**DIRECTIONS**: Write out the records word for word.

**Stored items**:
------
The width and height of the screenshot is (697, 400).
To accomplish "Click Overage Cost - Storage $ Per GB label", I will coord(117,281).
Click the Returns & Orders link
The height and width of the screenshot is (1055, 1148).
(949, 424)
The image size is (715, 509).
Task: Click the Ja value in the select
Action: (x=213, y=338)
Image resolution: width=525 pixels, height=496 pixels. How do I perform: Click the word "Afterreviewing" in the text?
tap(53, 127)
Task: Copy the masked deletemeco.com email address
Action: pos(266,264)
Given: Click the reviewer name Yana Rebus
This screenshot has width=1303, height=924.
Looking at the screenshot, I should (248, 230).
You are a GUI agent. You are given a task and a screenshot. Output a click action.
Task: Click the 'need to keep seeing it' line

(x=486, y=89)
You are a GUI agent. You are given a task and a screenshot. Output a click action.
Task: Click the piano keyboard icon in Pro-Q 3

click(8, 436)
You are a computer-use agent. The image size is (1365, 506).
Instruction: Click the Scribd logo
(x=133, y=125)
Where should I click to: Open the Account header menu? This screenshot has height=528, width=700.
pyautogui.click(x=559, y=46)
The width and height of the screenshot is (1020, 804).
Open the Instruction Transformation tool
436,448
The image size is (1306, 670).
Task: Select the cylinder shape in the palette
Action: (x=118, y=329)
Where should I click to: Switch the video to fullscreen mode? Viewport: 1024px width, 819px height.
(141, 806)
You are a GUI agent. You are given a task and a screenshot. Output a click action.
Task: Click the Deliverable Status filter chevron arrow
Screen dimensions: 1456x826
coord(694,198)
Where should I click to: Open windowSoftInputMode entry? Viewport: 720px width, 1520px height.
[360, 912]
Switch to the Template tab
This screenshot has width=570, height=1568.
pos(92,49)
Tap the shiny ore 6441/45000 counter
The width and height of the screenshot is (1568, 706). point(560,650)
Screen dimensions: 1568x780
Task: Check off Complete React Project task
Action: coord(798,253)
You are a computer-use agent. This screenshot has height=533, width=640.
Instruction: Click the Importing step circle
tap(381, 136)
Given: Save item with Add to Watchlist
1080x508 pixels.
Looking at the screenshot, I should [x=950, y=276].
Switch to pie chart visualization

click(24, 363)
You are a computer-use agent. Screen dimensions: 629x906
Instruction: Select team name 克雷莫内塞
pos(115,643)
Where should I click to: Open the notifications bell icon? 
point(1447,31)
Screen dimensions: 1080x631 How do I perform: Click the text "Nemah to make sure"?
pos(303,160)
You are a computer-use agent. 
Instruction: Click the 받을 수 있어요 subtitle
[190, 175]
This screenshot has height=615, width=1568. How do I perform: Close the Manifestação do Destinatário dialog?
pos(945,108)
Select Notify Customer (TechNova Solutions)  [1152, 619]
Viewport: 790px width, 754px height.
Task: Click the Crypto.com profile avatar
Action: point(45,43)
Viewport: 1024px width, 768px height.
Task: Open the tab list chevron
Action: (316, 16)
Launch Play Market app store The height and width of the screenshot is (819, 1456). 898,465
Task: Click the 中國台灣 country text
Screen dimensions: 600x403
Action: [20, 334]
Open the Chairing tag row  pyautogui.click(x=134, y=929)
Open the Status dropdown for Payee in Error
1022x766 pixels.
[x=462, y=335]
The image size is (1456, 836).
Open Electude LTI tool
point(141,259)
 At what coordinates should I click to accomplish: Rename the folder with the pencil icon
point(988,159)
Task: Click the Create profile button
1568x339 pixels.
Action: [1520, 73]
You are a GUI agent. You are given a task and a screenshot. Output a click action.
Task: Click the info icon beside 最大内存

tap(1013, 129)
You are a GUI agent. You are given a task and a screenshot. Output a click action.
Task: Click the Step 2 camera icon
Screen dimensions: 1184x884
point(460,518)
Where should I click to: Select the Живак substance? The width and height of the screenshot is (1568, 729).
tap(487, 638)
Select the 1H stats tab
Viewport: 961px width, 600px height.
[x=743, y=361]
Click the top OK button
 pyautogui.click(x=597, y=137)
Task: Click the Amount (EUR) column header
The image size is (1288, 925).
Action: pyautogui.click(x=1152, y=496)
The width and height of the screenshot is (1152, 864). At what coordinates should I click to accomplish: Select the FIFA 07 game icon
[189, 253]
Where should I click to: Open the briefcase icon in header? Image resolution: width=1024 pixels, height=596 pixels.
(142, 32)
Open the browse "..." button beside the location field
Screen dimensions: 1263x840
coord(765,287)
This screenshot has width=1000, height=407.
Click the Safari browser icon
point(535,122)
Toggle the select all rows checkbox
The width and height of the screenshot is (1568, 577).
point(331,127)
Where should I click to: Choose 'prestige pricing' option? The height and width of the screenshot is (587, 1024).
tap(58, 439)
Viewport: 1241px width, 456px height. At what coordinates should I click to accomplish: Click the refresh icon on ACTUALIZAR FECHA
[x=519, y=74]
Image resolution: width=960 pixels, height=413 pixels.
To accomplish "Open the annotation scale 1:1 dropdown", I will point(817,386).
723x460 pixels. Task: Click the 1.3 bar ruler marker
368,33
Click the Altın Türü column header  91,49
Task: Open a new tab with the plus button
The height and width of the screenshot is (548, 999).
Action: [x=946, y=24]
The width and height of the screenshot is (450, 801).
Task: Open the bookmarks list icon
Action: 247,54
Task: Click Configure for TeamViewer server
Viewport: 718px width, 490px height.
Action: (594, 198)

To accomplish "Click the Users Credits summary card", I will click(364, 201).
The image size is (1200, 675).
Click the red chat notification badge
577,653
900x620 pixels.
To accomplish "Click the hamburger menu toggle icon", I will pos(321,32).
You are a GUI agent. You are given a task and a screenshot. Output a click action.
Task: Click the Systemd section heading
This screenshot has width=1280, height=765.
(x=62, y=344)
------
**FINISHED EXERCISE**:
The width and height of the screenshot is (697, 400).
To accomplish "Click Overage Cost - Storage $ Per GB label", I will coord(117,281).
Click the Returns & Orders link
The height and width of the screenshot is (1055, 1148).
(949, 424)
The image size is (715, 509).
Task: Click the Ja value in the select
Action: (x=213, y=338)
Image resolution: width=525 pixels, height=496 pixels. How do I perform: Click the word "Afterreviewing" in the text?
tap(53, 127)
Task: Copy the masked deletemeco.com email address
Action: pos(266,264)
Given: Click the reviewer name Yana Rebus
This screenshot has width=1303, height=924.
Looking at the screenshot, I should (248, 230).
You are a GUI agent. You are given a task and a screenshot. Output a click action.
Task: Click the 'need to keep seeing it' line

(x=486, y=89)
You are a GUI agent. You are given a task and a screenshot. Output a click action.
Task: Click the piano keyboard icon in Pro-Q 3

click(8, 436)
You are a computer-use agent. The image size is (1365, 506).
Instruction: Click the Scribd logo
(x=133, y=125)
Where should I click to: Open the Account header menu? This screenshot has height=528, width=700.
pyautogui.click(x=559, y=46)
The width and height of the screenshot is (1020, 804).
Open the Instruction Transformation tool
436,448
The image size is (1306, 670).
Task: Select the cylinder shape in the palette
Action: (x=118, y=329)
Where should I click to: Switch the video to fullscreen mode? Viewport: 1024px width, 819px height.
(141, 806)
You are a GUI agent. You are given a task and a screenshot. Output a click action.
Task: Click the Deliverable Status filter chevron arrow
Screen dimensions: 1456x826
coord(694,198)
Where should I click to: Open windowSoftInputMode entry? Viewport: 720px width, 1520px height.
[360, 912]
Switch to the Template tab
This screenshot has width=570, height=1568.
pos(92,49)
Tap the shiny ore 6441/45000 counter
The width and height of the screenshot is (1568, 706). point(560,650)
Screen dimensions: 1568x780
Task: Check off Complete React Project task
Action: coord(798,253)
You are a computer-use agent. This screenshot has height=533, width=640.
Instruction: Click the Importing step circle
tap(381, 136)
Given: Save item with Add to Watchlist
1080x508 pixels.
Looking at the screenshot, I should [x=950, y=276].
Switch to pie chart visualization

click(24, 363)
You are a computer-use agent. Screen dimensions: 629x906
Instruction: Select team name 克雷莫内塞
pos(115,643)
Where should I click to: Open the notifications bell icon? 
point(1447,31)
Screen dimensions: 1080x631 How do I perform: Click the text "Nemah to make sure"?
pos(303,160)
You are a computer-use agent. 
Instruction: Click the 받을 수 있어요 subtitle
[190, 175]
This screenshot has height=615, width=1568. How do I perform: Close the Manifestação do Destinatário dialog?
pos(945,108)
Select Notify Customer (TechNova Solutions)  [1152, 619]
Viewport: 790px width, 754px height.
Task: Click the Crypto.com profile avatar
Action: point(45,43)
Viewport: 1024px width, 768px height.
Task: Open the tab list chevron
Action: (316, 16)
Launch Play Market app store The height and width of the screenshot is (819, 1456). 898,465
Task: Click the 中國台灣 country text
Screen dimensions: 600x403
Action: [20, 334]
Open the Chairing tag row  pyautogui.click(x=134, y=929)
Open the Status dropdown for Payee in Error
1022x766 pixels.
[x=462, y=335]
The image size is (1456, 836).
Open Electude LTI tool
point(141,259)
 At what coordinates should I click to accomplish: Rename the folder with the pencil icon
point(988,159)
Task: Click the Create profile button
1568x339 pixels.
Action: [1520, 73]
You are a GUI agent. You are given a task and a screenshot. Output a click action.
Task: Click the info icon beside 最大内存

tap(1013, 129)
You are a GUI agent. You are given a task and a screenshot. Output a click action.
Task: Click the Step 2 camera icon
Screen dimensions: 1184x884
point(460,518)
Where should I click to: Select the Живак substance? The width and height of the screenshot is (1568, 729).
tap(487, 638)
Select the 1H stats tab
Viewport: 961px width, 600px height.
[x=743, y=361]
Click the top OK button
 pyautogui.click(x=597, y=137)
Task: Click the Amount (EUR) column header
The image size is (1288, 925).
Action: pyautogui.click(x=1152, y=496)
The width and height of the screenshot is (1152, 864). At what coordinates should I click to accomplish: Select the FIFA 07 game icon
[189, 253]
Where should I click to: Open the briefcase icon in header? Image resolution: width=1024 pixels, height=596 pixels.
(142, 32)
Open the browse "..." button beside the location field
Screen dimensions: 1263x840
coord(765,287)
This screenshot has width=1000, height=407.
Click the Safari browser icon
point(535,122)
Toggle the select all rows checkbox
The width and height of the screenshot is (1568, 577).
point(331,127)
Where should I click to: Choose 'prestige pricing' option? The height and width of the screenshot is (587, 1024).
tap(58, 439)
Viewport: 1241px width, 456px height. At what coordinates should I click to accomplish: Click the refresh icon on ACTUALIZAR FECHA
[x=519, y=74]
Image resolution: width=960 pixels, height=413 pixels.
To accomplish "Open the annotation scale 1:1 dropdown", I will point(817,386).
723x460 pixels. Task: Click the 1.3 bar ruler marker
368,33
Click the Altın Türü column header  91,49
Task: Open a new tab with the plus button
The height and width of the screenshot is (548, 999).
Action: [x=946, y=24]
The width and height of the screenshot is (450, 801).
Task: Open the bookmarks list icon
Action: 247,54
Task: Click Configure for TeamViewer server
Viewport: 718px width, 490px height.
Action: (594, 198)

To accomplish "Click the Users Credits summary card", I will click(364, 201).
The image size is (1200, 675).
Click the red chat notification badge
577,653
900x620 pixels.
To accomplish "Click the hamburger menu toggle icon", I will pos(321,32).
You are a GUI agent. You are given a task and a screenshot. Output a click action.
Task: Click the Systemd section heading
This screenshot has width=1280, height=765.
(x=62, y=344)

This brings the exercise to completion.